Procédure devant la Cour :
Par une requête, enregistrée le 7 décembre 2015, Mme C..., représentée par Me Chabbert-Masson, demande à la Cour :
1°) d'annuler ce jugement du tribunal administratif de Nîmes du 5 novembre 2015 ;
2°) d'annuler l'arrêté du préfet du Gard du 12 mai 2015 ;
3°) d'enjoindre au préfet du Gard de lui délivrer un certificat de résidence dans un délai de quinze jours à compter de la notification de l'arrêt à intervenir sous astreinte de 100 euros par jour de retard et, à titre subsidiaire, d'ordonner au préfet de procéder au réexamen de sa situation sous les mêmes conditions d'astreinte ;
4°) de mettre à la charge de l'Etat le versement à son conseil, qui renonce à percevoir la somme correspondant à la part contributive de l'Etat à la mission d'aide juridictionnelle qui lui a été confiée, de la somme de 1 200 euros en application des dispositions de l'article 37 de la loi du 10 juillet 1991 et de l'article L. 761-1 du code de justice administrative.
Elle soutient que :
- le préfet a commis une erreur de droit en lui opposant la condition de communauté de vie qui n'est prévue que pour un renouvellement de certificat de résidence ;
- le préfet ne pouvait se fonder sur un jugement de divorce rendu au terme d'une procédure dont elle n'avait pas été informée et contraire à la conception française de l'ordre public international ;
- elle remplit les conditions pour se voir délivrer un certificat de résidence en application des stipulations de l'article 6, 2° de l'accord franco-algérien ;
- l'article 8 de la convention européenne de sauvegarde des droits de l'homme et des libertés fondamentales a été méconnu ;
- l'illégalité de la décision portant refus de séjour prive de base légale l'obligation de quitter le territoire français ;
- la décision l'obligeant à quitter le territoire français est entachée d'erreur manifeste d'appréciation quant à ses conséquences sur sa situation personnelle.

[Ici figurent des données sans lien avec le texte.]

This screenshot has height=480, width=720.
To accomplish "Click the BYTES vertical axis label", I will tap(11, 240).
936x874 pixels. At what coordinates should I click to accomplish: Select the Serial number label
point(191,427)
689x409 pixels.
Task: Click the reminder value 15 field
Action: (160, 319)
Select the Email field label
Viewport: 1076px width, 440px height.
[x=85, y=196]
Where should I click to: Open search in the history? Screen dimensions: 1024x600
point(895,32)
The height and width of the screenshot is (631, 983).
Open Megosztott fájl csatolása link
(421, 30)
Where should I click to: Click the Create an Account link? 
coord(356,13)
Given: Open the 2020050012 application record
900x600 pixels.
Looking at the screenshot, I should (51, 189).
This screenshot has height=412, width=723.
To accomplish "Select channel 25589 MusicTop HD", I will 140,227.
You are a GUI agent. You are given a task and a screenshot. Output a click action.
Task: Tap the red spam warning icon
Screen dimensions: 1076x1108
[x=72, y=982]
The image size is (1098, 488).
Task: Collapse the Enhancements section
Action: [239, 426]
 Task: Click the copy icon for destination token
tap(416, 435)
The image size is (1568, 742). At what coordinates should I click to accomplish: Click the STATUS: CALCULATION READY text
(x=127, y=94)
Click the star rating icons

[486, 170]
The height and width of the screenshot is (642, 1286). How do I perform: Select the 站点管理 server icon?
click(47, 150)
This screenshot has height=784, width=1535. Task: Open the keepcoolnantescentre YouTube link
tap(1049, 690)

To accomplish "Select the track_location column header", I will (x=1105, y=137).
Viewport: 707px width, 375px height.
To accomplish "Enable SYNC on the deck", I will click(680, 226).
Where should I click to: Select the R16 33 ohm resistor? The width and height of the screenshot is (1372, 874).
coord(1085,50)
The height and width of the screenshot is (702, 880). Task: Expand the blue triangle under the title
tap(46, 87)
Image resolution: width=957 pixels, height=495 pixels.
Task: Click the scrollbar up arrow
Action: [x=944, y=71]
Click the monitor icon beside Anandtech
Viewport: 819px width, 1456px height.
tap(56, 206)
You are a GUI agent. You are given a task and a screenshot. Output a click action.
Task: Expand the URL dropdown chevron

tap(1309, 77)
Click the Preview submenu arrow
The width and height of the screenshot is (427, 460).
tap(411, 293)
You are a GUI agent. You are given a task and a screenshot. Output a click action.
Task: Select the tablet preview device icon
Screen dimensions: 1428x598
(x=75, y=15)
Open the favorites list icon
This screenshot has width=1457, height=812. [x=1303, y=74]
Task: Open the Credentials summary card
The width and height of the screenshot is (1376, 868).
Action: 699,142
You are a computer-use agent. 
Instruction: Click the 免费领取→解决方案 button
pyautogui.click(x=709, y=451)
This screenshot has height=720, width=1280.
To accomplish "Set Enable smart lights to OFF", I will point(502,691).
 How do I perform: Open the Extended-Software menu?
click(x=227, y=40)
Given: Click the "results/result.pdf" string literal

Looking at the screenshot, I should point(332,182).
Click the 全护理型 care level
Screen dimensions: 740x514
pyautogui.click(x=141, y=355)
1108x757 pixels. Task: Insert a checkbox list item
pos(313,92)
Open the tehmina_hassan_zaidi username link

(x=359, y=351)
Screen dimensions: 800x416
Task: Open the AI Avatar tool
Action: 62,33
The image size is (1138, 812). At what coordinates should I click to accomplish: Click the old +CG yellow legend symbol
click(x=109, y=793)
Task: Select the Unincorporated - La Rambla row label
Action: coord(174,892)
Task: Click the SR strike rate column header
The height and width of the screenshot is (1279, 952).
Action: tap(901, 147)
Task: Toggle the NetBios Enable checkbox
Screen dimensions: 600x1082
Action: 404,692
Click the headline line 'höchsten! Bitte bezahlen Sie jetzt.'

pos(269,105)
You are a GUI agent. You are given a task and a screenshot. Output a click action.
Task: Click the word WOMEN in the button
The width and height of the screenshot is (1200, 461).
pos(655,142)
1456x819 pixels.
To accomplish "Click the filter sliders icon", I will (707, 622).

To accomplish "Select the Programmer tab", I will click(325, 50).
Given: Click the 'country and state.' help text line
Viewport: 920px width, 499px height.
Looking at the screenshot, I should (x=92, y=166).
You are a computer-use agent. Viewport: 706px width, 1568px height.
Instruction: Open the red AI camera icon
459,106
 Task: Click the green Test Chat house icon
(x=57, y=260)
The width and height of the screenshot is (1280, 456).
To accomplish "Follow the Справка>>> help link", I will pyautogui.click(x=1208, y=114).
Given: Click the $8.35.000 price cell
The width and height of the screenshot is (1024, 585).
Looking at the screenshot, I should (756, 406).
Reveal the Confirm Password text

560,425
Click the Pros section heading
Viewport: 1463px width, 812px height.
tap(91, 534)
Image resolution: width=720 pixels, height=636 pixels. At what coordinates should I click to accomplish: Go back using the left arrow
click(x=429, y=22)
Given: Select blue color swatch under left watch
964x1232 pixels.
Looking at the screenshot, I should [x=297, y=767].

Par un mémoire, enregistré le 19 janvier 2016, le préfet du Gard conclut au rejet de la requête.
Il soutient que les moyens invoqués ne sont pas fondés.
Mme C... a été admise au bénéfice de l'aide juridictionnelle totale par décision du 29 février 2016.
Vu les autres pièces du dossier.
Vu :
- la convention européenne de sauvegarde des droits de l'homme et des libertés fondamentales du 4 novembre 1950 ;
- l'accord franco-algérien du 27 décembre 1968 ;
- le code de l'entrée et du séjour des étrangers et du droit d'asile ;
- la loi n° 91-647 du 10 juillet 1991 ;
- le code de justice administrative.
Les parties ont été régulièrement averties du jour de l'audience.
Ont été entendus au cours de l'audience publique :
- le rapport de M. Laso ;
- et les conclusions de Mme Chamot, rapporteure publique.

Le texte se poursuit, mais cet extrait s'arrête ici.